**** Provided data ****
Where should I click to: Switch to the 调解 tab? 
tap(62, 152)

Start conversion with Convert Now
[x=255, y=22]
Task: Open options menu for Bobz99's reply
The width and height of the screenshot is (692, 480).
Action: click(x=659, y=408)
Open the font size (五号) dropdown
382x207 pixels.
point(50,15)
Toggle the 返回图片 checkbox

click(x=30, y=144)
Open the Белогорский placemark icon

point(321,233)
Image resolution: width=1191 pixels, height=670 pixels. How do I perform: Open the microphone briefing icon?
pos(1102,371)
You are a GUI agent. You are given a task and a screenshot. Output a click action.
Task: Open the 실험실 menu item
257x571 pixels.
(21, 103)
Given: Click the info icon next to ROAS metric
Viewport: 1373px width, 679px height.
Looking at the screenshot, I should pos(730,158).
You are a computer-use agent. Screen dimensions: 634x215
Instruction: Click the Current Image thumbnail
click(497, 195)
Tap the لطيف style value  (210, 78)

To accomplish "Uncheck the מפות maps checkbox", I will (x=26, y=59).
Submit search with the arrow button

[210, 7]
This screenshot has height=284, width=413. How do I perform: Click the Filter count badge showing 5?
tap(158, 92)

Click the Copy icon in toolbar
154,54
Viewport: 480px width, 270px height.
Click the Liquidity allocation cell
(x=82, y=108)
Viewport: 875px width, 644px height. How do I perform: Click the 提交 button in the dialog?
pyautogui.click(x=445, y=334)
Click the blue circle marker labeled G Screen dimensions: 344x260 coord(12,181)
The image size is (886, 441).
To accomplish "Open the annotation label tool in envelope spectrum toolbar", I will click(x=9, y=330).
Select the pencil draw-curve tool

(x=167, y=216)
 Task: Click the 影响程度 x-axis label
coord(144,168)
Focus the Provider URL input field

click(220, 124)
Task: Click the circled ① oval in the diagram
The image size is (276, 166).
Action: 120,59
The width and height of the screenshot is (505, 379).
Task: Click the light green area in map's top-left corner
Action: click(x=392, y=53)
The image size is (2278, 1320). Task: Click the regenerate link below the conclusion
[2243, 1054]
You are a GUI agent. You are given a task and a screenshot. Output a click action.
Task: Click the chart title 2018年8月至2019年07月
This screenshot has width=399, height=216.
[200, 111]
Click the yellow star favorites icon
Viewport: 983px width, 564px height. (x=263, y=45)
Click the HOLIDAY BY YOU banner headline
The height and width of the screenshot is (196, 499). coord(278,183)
****
### Stated exercise
Reproduce verbatim the rows above, from the line that contains "This screenshot has height=284, width=413." through the line that contains "pyautogui.click(x=445, y=334)".

### Answer to the exercise
This screenshot has height=284, width=413. How do I perform: Click the Filter count badge showing 5?
tap(158, 92)

Click the Copy icon in toolbar
154,54
Viewport: 480px width, 270px height.
Click the Liquidity allocation cell
(x=82, y=108)
Viewport: 875px width, 644px height. How do I perform: Click the 提交 button in the dialog?
pyautogui.click(x=445, y=334)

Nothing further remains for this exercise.